С подкупающей простотой она сказала, что муж еще спит, но скоро она его разбудит, и со светской любезностью просила нас располагаться как у себя дома. Она приветливо спросила каждого, какого напитка он желает, после чего такой же чернокожий, как и его госпожа, бой, проворно нас обслужил. На низком инкрустированном столике рядом со мной он поставил стакан со льдом и налил в него виски «Джонни уоркер» столько, сколько я просил, а также содовой воды «Перрье».
Сидя в гигантских кожаных креслах, мы утопали в них, как в глубоких вместилищах роскоши и спеси. Скромный, как всегда, староста Конде всячески старался спрятать под себя ноги, тогда как комендант Диалло, чувствуя себя в своей стихии, небрежно вытянул их далеко вперед, а в кресле развалился, как в постели. Мы находились в прекрасно обставленном просторном холле с домашним баром у одной из стен.
Мы ждали долго, очень долго, полчаса, три четверти часа, а комендант Барри Махмаду Ури не появлялся. Он мог бы уже давно встать и одеться, но, видно, фульбейский этикет предусматривал, чтобы ожидающие гости как следует пообмякли перед встречей с важной персоной. Я почти наслаждался этим испытанием терпеливости, принимая его с полным знанием дела, так как недавно в Конакри читал старую книгу француза Оливье де Сандерваля, который в 1880 году посещал Фута-Джаллон и написал недурной томик о своих приключениях. В книге он больше всего рассуждал о неприятностях, которые доставляли ему интриги и самомнение фульбейских властителей, а особенно их царька — альмами в Тимбо. Этот надменный тиран вроде бы любил француза и уважал его, однако держал его целыми месяцами узником и лишь спустя долгое время с болью в сердце выпустил из рук, позволив ему покинуть Фута-Джаллон. «Наш хозяин достойный его последователь», подумал я.
— Может быть, комендант болен? — вежливо допытывался я у Диалло.

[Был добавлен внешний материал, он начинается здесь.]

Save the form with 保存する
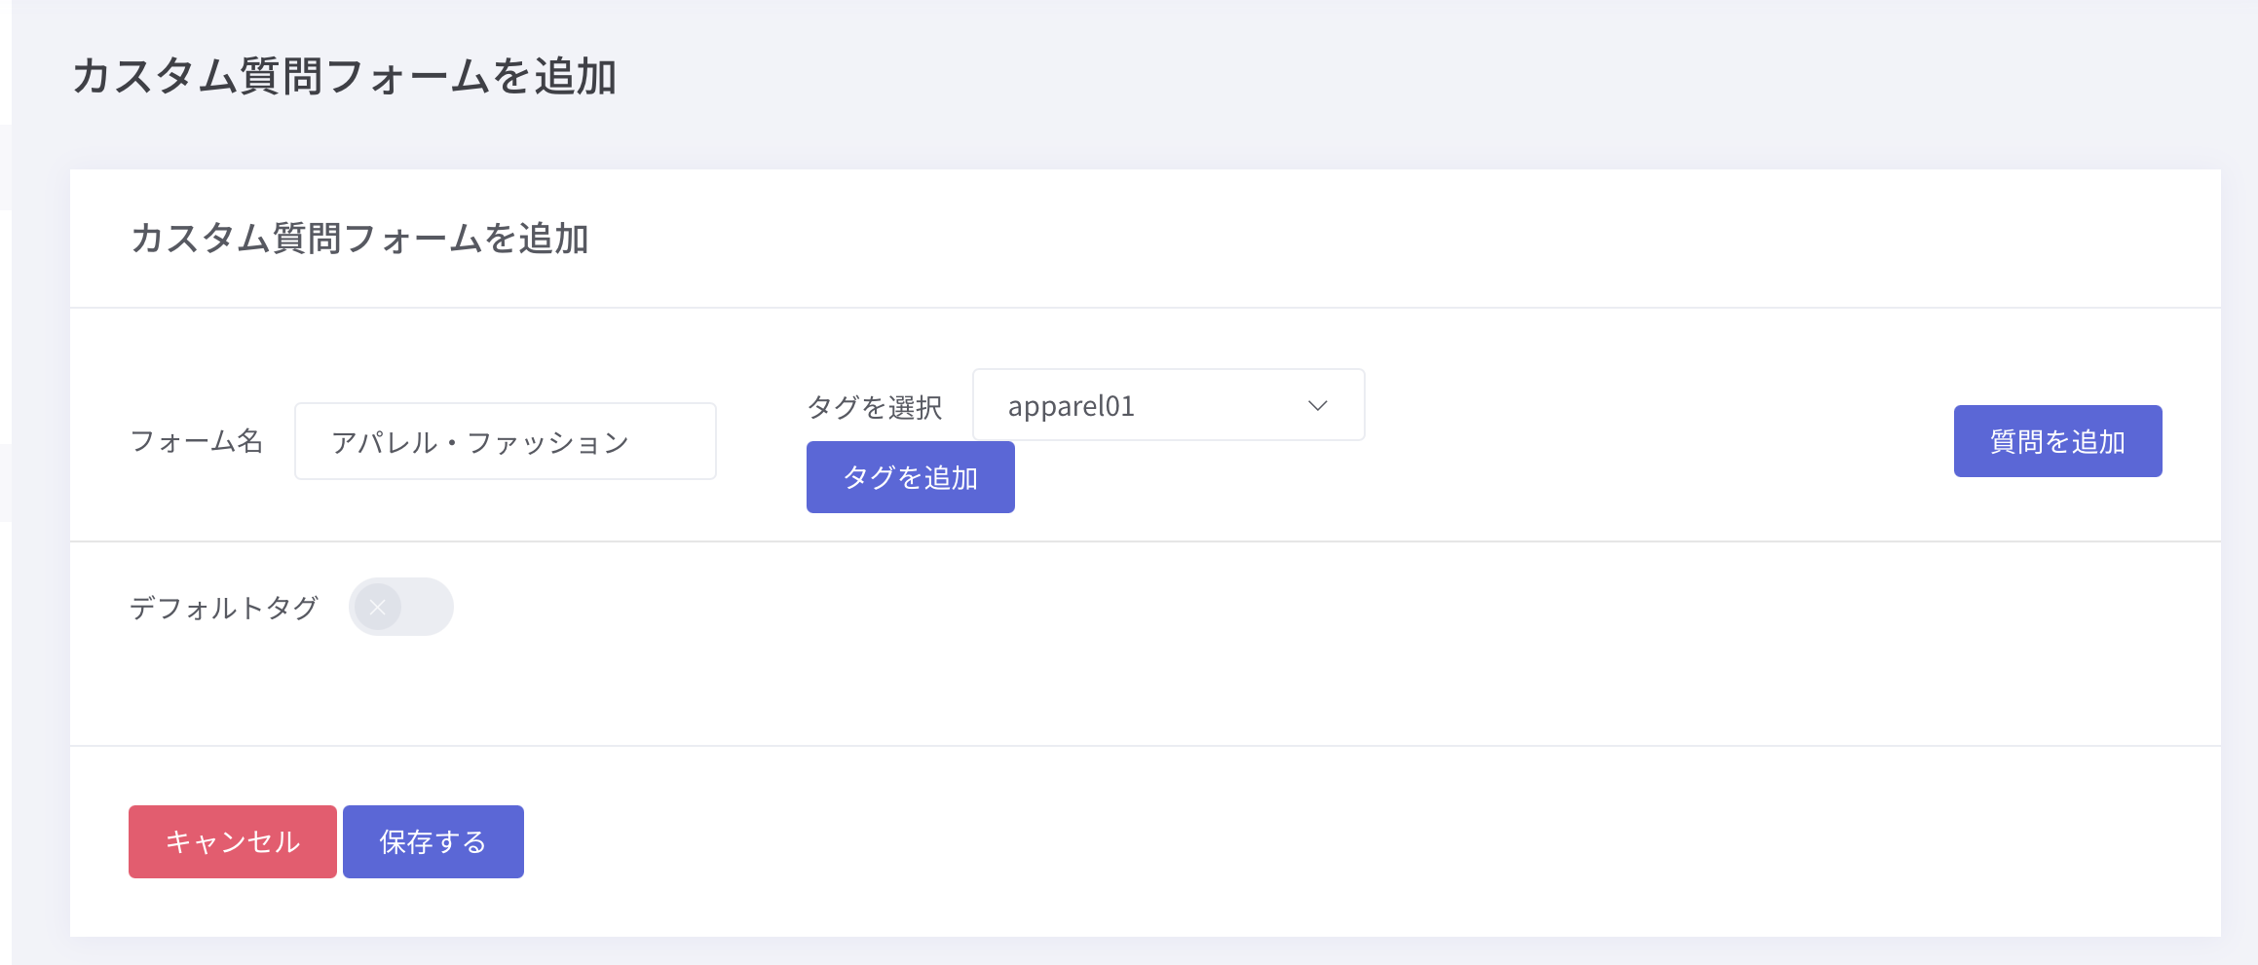Image resolution: width=2258 pixels, height=965 pixels. (x=433, y=841)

— Нет, какое там! — махнул он рукой. — Кузен здоров…
Вопрос был для него исчерпан.
— Так вы кузены? — заинтересовался я.
— Да.
— А, понимаю! — успокоился я. — Теперь понимаю.
На большом столе красного дерева, который занимал середину холла, стояли две небольшие, чудные, оригинальные скульптурки из меди, представляющие гротескные, по-донкихотски вытянутые фигуры. Особенно замечательна была группа — человек и крокодил, полная эксцентричного юмора и сверхъестественной выразительности.
— Вы не знаете, откуда они? — спросил я.
Диалло знал: они были из-под Канкана, где их выделывали местные кузнецы.
— Большие мастера, — сказал я. — Нельзя ли мне сфотографировать фигурки?